'''

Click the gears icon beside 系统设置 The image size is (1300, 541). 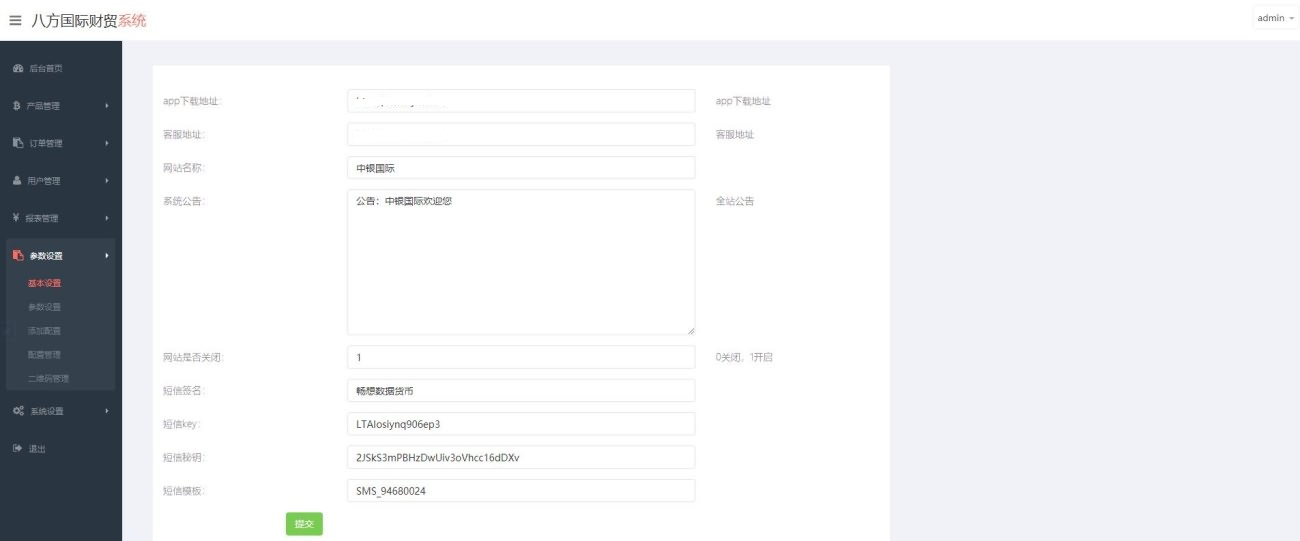pyautogui.click(x=17, y=410)
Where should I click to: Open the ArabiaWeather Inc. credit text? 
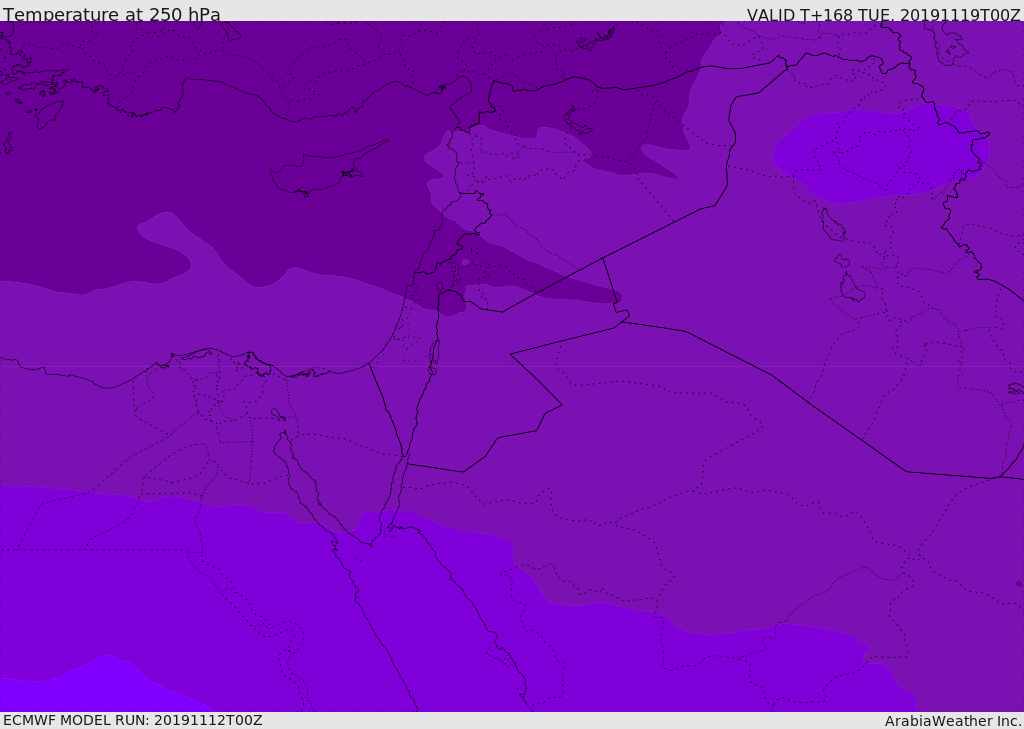(953, 721)
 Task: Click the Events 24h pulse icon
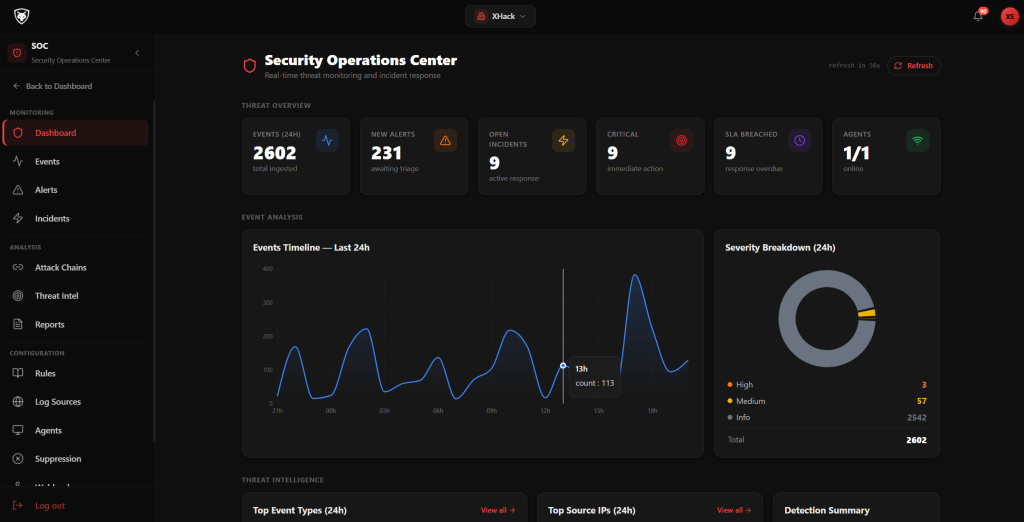pos(327,141)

'''

Can the lines from the one with "Where should I" to the end of the records above be quoted exactly, both ends included, with every picture omitted?

**RESPONSE TO THIS EXERCISE:**
Where should I click to: Open the ArabiaWeather Inc. credit text? 
(953, 721)
 Task: Click the Events 24h pulse icon
pos(327,141)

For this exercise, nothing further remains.